A. This particular time I’ve been in the hospital though I haven’t had any thoughts of paranoia or hallucinations; visual or auditory. So this is why I, my feeling is that it’s possible that this wasn’t actually an episode, it was something else.
Q. And by “episode” you mean not an episode of schizophrenia?
[27] Later on, when it was put to her by the CCB that what had happened to her prior to her admission to CAMH was a recurrence of schizophrenia resulting from the reduced medication, the appellant replied, “No, I don’t think it was.”
[28] It was clear that the appellant not only denied her condition but also its manifestations. She claimed, on more than one occasion, that during the period that she was taking the lower dosage of medication she was “doing really well, everything was good.” This was clearly contradicted by the evidence of the appellant’s father, who reported the psychotic symptoms that the appellant was demonstrating prior to her admission to hospital in July 2014. Again, the appellant explained her disappearance and the subsequent evidence as being the consequence of simple amnesia.
[29] Whilst I agree that the appellant was not required to agree with the respondent’s diagnosis (see Starson at para.79), she must recognize that she is at least affected by the manifestations of her condition. Failure to recognize would mean that she is unable to apply the relevant information to her circumstances and thus unable to appreciate the consequences of any decision-making that would necessarily follow. The CCB’s conclusion that the appellant was incapable of consenting to treatment was founded on her inability to accept the fact that her mental condition was responsible for the events leading up to her incarceration.
[30] In this respect, the appellant’s situation is very similar to that of the patient in D’Almeida v. Barron, 2010 ONCA 564, 103 O.R. (3d) 250, where Rosenberg J.A. observed at para. 26:
[The patient] has no appreciation of the positive effects of treatment or the negative effects of the failure to treat.
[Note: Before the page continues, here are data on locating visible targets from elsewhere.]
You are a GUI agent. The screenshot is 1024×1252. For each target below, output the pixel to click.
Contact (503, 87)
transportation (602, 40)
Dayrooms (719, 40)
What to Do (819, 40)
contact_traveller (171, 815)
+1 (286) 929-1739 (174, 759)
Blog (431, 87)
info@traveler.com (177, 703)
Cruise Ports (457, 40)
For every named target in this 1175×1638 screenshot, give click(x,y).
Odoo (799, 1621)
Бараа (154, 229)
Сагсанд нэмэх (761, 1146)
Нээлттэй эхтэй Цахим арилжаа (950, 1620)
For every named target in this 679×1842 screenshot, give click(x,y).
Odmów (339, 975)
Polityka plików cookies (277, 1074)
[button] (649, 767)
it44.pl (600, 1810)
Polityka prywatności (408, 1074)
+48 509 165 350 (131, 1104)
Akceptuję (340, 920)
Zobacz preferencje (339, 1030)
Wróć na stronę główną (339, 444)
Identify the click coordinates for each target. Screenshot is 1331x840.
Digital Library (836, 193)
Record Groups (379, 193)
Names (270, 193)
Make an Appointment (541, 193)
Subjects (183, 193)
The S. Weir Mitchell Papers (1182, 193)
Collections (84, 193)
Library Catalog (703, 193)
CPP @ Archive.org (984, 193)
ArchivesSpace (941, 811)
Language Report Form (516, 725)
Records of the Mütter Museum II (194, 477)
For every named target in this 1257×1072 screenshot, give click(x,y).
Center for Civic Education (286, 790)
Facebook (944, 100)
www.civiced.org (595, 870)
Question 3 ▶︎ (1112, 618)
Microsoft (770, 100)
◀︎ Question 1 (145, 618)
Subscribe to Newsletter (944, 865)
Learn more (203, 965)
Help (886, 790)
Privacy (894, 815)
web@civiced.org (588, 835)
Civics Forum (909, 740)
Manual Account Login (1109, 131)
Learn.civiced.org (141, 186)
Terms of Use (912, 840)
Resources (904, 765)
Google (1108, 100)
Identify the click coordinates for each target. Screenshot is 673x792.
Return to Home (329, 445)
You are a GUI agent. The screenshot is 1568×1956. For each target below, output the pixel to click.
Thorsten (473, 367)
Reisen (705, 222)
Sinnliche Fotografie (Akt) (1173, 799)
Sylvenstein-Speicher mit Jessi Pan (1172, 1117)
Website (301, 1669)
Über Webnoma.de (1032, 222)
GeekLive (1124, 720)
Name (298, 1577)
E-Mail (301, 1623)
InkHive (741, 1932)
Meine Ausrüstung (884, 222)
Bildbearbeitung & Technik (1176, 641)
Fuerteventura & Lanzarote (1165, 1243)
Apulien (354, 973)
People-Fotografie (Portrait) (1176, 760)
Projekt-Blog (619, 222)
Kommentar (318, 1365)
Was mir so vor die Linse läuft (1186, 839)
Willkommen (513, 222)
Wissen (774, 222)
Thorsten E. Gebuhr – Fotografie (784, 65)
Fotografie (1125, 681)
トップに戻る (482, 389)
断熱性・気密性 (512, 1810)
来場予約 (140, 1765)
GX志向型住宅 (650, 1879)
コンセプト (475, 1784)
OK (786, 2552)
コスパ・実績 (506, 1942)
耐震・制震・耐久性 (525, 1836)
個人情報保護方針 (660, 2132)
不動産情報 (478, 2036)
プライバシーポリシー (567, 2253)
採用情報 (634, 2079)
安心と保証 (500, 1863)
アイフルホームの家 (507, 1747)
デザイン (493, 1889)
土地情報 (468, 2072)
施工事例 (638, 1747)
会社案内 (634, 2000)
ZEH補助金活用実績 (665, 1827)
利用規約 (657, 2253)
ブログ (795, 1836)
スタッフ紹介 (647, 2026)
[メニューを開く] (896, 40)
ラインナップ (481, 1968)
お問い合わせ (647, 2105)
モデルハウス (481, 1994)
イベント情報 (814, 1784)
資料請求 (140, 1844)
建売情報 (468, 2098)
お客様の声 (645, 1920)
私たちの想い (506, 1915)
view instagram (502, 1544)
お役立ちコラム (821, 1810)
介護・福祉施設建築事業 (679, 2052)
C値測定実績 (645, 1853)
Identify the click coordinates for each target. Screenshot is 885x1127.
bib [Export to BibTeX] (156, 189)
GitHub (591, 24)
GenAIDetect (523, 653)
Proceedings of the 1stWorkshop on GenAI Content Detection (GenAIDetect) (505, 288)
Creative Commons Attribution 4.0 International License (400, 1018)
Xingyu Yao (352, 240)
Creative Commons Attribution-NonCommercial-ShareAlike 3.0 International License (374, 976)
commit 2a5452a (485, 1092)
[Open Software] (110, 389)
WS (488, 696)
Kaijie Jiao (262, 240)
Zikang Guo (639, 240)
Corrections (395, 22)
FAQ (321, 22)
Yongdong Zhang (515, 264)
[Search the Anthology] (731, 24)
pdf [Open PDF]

To the contrary, as set out above, he believes that his progress is solely the result of his own efforts and that the treatment has retarded his progress. That is manifestly not the case. Moreover, his failure to appreciate is directly related to his mental condition. Because of his false ideas, he does not appreciate that he is ill and does not appreciate that he needs medication. He attributes his hospitalization, not to his illness, but to the fact that evil forces are conspiring to keep him from assuming his proper role in this country.
[31] For the above reasons, I find that the CCB’s decision fell within the range of reasonable conclusions. The appeal is therefore dismissed.
S.A.Q. Akhtar J.
Released: May 12, 2015
CITATION: Byberg v. Diaz, 2015 ONSC 2934
COURT FILE NO.: CV-14-516929
DATE: 20150512
ONTARIO
SUPERIOR COURT OF JUSTICE
BETWEEN:
Kendra Byberg
Appellant
– and –
Dr. Pablo Diaz
Respondent
REASONS FOR JUDGMENT
S.A.Q. Akhtar J.
[^1]: CCB Summary prepared by the respondent dated November 17, 2014.